**Task description**
Leave the pictures aside and give back every entry below word for word.

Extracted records
Segment Open

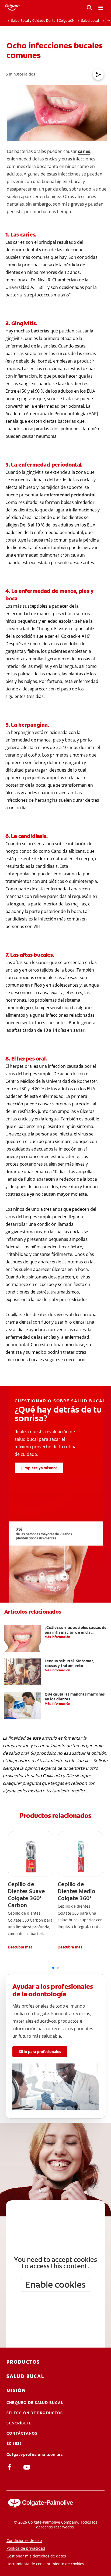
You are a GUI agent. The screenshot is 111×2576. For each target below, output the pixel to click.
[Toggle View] (89, 7)
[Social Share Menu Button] (98, 74)
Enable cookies (55, 2284)
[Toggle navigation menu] (101, 7)
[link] (30, 1891)
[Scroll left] (2, 20)
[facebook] (10, 2466)
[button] (30, 1947)
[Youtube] (27, 2466)
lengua (17, 904)
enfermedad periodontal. (70, 495)
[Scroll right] (108, 20)
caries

Segment Closed

**Finished exercise**
You are a GUI agent. The screenshot is 111×2576. For each target below, output the pixel to click.
[Toggle View] (89, 7)
[Social Share Menu Button] (98, 74)
Enable cookies (55, 2284)
[Toggle navigation menu] (101, 7)
[link] (30, 1891)
[Scroll left] (2, 20)
[facebook] (10, 2466)
[button] (30, 1947)
[Youtube] (27, 2466)
lengua (17, 904)
enfermedad periodontal. (70, 495)
[Scroll right] (108, 20)
caries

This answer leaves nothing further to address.